Action item
Find the line containing "This screenshot has width=1920, height=1080.". Reproduce it and every line after it up to the end of the records, exactly as written.

[Data for this exercise Boundary: Start]

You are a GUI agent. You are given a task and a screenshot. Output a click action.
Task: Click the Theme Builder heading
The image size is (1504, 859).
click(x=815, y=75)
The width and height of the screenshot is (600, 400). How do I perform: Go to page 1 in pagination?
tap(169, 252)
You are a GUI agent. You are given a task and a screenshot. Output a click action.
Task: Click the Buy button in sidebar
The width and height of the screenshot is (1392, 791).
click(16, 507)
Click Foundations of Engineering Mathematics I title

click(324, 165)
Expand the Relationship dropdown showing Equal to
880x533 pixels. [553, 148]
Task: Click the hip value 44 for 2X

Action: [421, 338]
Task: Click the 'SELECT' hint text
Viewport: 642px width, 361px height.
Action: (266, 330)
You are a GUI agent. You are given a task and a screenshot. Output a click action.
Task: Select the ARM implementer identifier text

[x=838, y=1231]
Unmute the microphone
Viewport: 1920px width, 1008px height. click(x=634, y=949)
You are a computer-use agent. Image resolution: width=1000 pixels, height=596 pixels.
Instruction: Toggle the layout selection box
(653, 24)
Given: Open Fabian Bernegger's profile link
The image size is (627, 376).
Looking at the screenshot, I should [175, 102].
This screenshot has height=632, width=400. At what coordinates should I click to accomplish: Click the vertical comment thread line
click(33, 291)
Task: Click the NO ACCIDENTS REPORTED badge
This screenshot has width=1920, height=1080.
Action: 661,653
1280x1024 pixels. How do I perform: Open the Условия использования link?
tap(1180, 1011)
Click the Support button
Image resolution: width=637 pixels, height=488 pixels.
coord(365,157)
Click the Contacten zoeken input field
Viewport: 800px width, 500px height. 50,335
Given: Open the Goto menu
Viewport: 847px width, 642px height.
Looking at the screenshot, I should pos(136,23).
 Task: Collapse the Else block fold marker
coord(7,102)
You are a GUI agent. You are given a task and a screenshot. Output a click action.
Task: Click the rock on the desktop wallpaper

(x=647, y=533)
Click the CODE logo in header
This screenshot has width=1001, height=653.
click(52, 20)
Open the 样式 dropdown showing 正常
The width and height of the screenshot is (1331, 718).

[Data for this exercise Boundary: End]

Response area
This screenshot has width=1920, height=1080.
Action: 661,653
1280x1024 pixels. How do I perform: Open the Условия использования link?
tap(1180, 1011)
Click the Support button
Image resolution: width=637 pixels, height=488 pixels.
coord(365,157)
Click the Contacten zoeken input field
Viewport: 800px width, 500px height. 50,335
Given: Open the Goto menu
Viewport: 847px width, 642px height.
Looking at the screenshot, I should pos(136,23).
 Task: Collapse the Else block fold marker
coord(7,102)
You are a GUI agent. You are given a task and a screenshot. Output a click action.
Task: Click the rock on the desktop wallpaper

(x=647, y=533)
Click the CODE logo in header
This screenshot has width=1001, height=653.
click(52, 20)
Open the 样式 dropdown showing 正常
The width and height of the screenshot is (1331, 718).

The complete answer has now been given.